---- PROVIDED DATA
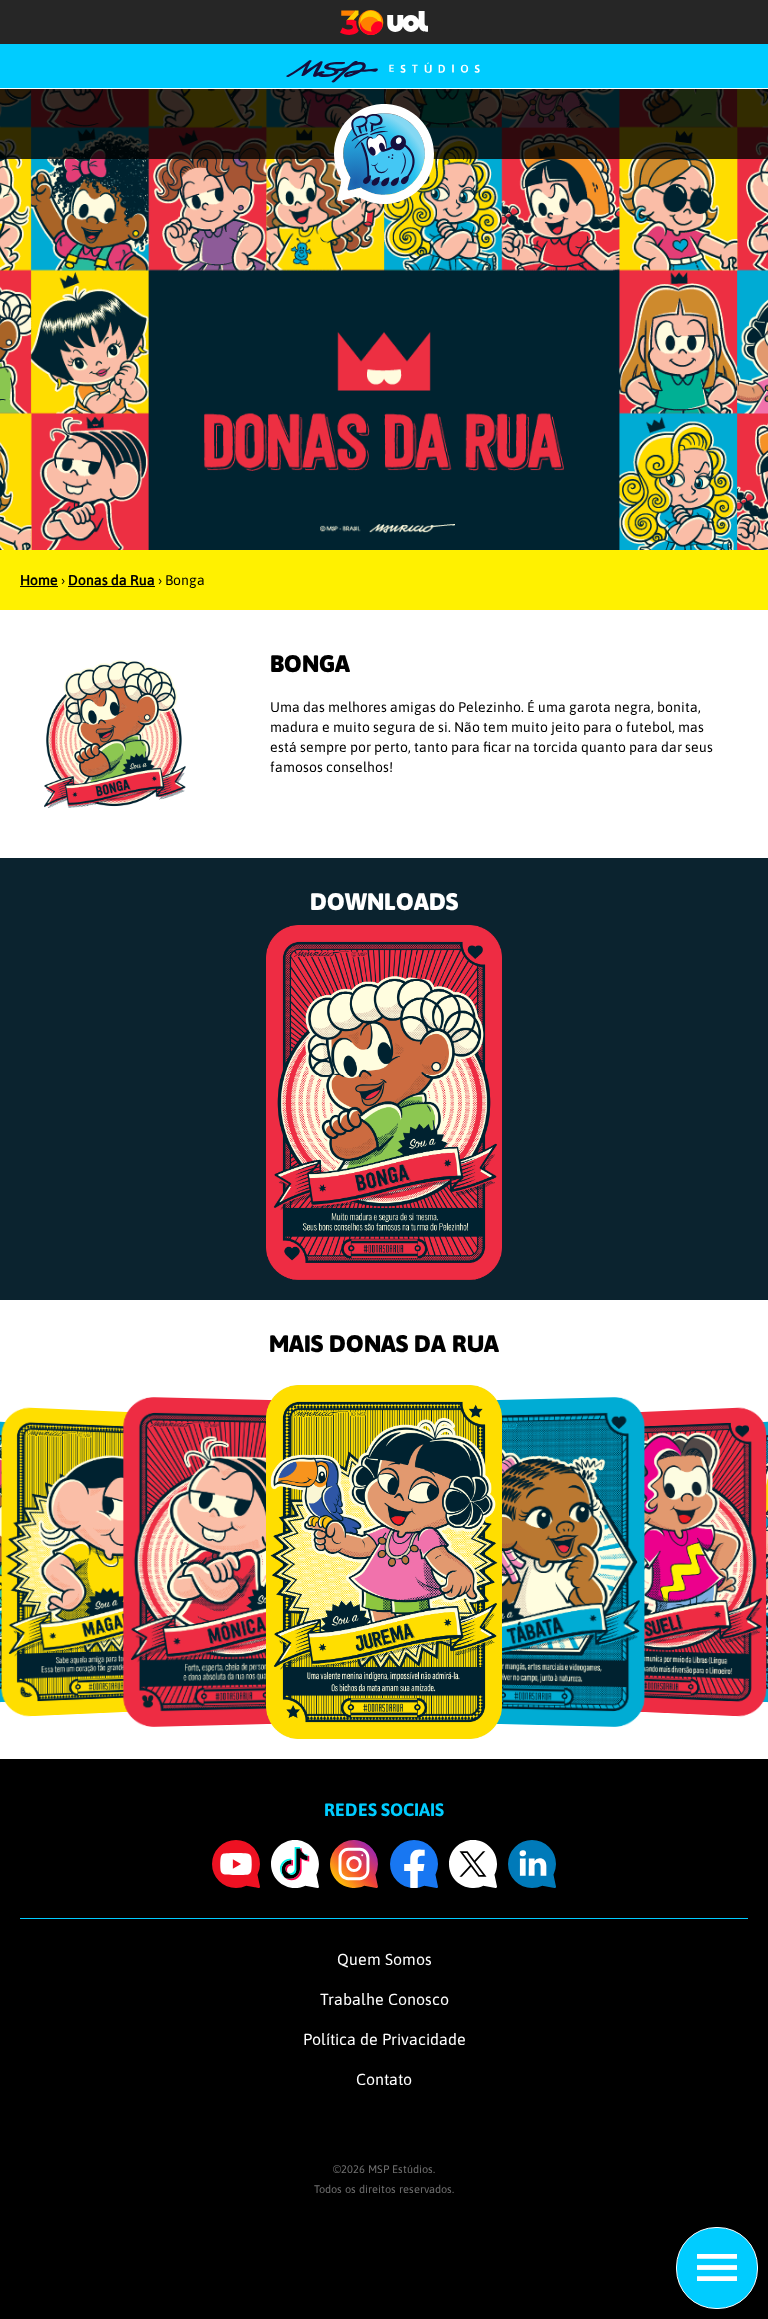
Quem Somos (384, 1959)
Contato (384, 2079)
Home (39, 580)
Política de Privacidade (384, 2039)
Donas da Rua (111, 580)
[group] (384, 1102)
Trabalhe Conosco (384, 1999)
--------
Emit verbatim the lines running from the one with "Contato (384, 2079)" through the last line of the data, both endpoints inclusive.

Contato (384, 2079)
Home (39, 580)
Política de Privacidade (384, 2039)
Donas da Rua (111, 580)
[group] (384, 1102)
Trabalhe Conosco (384, 1999)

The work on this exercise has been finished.